I wish I’d taken a picture of it, but last year I found a perfect natural occurrence of air layering.
A morning glory was growing thickly up a brick wall around some water piping. In the dark under the leaves on a leak from the pipe the morning glory had a mass of white roots just hanging in the air many feet above the ground.
I could have easily snipped that root mass and some of the stem above it off and had a new morning glory plant. I didn’t really want another of those though, so I’m recreating this situation for something more desirable: figs.

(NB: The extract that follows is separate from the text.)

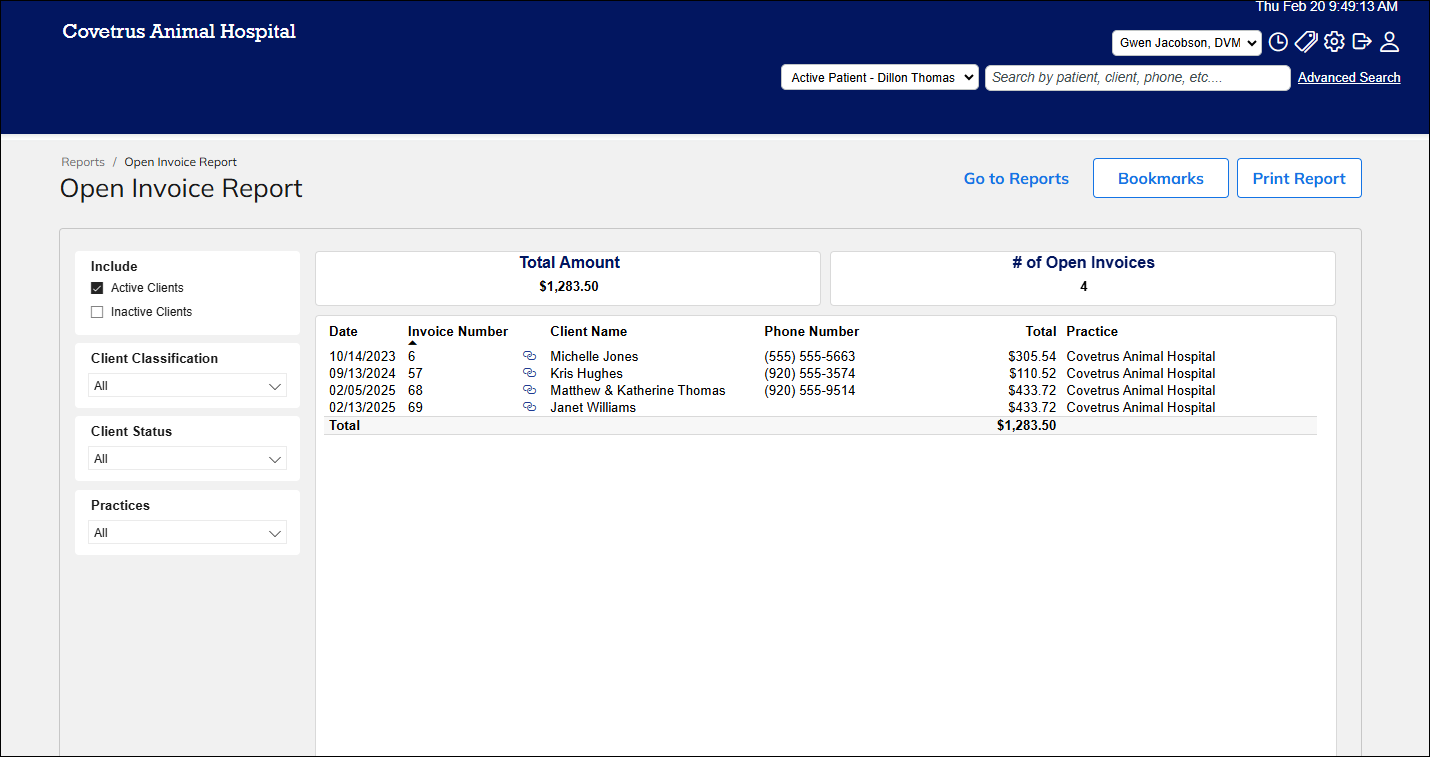Click inside the patient search field

(1137, 77)
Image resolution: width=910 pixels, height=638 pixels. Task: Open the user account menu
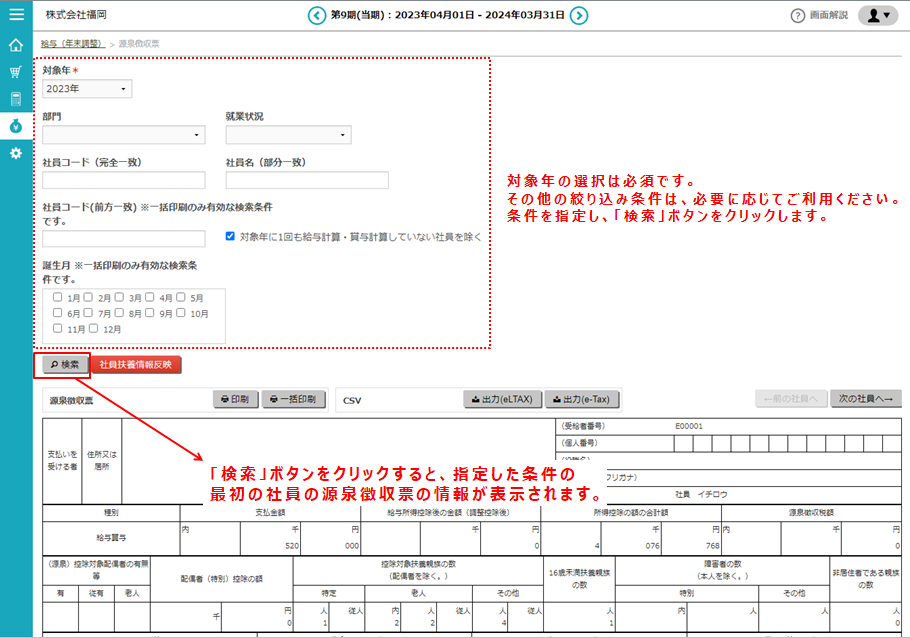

All I have to do is provide darkness (causing etiolation -essentially a transformation of upper plant hormones to lower plant hormones such as those found in the roots) and water. The addition of soil for the roots to grow into will make for a smooth transition from tree to ground.
I begin by cutting off a section of the bark because the roots come through the bark from underneath. If you do much rooting you may have noticed some plants root along the stem through the bark but some will put roots out the bottom of the stem where it was cut. These originated under the bark but crept down and out because the bark was too hard. In figs this is seldom the case, but it helps speed up the process anyway.
From here, you can put any moist medium that blocks light around the branch to induce rooting. In my case I take plastic bottles, which work well for holding soil, cut the bottoms off, slice down the side, wrap around the branch, fill with soil, and wrap with some tape as you can see pictured below. Once all that’s done I water and leave it.
I’ll let you know what results I get. I will give about two months for rooting before I cut the branch off and pot them up as new trees.